• Work item
Substitute "screen capture" for "screenshot" in the stretch of items from the line containing "Find the location" through the line containing "(1548, 558).", and reproduce only those lines with nothing else changed.

• Records for the task
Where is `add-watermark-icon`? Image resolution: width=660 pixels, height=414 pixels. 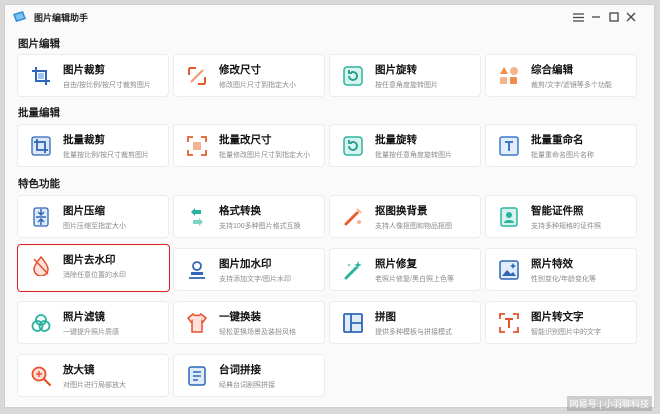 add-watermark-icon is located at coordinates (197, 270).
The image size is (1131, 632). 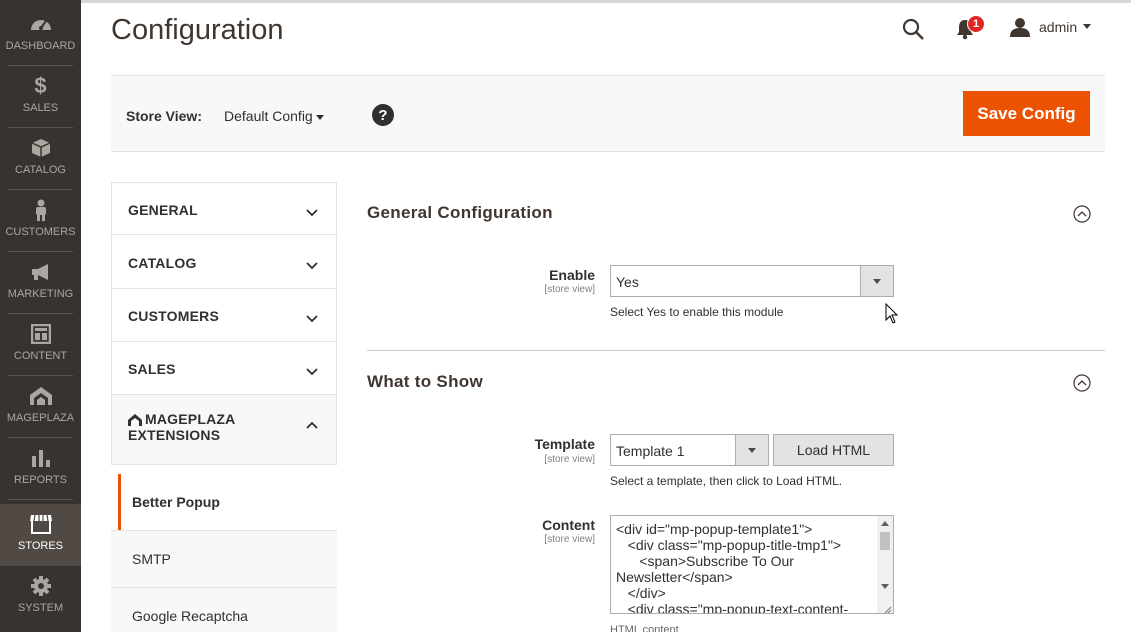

==

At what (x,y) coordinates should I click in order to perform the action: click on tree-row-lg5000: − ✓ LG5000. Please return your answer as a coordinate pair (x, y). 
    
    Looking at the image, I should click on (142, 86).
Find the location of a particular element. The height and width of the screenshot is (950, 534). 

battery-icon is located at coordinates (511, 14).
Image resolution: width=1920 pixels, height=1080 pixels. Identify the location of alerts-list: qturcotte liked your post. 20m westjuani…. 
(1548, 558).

• Expected output
Find the location of a particular element. The height and width of the screen capture is (950, 534). 

battery-icon is located at coordinates (511, 14).
Image resolution: width=1920 pixels, height=1080 pixels. Identify the location of alerts-list: qturcotte liked your post. 20m westjuani…. 
(1548, 558).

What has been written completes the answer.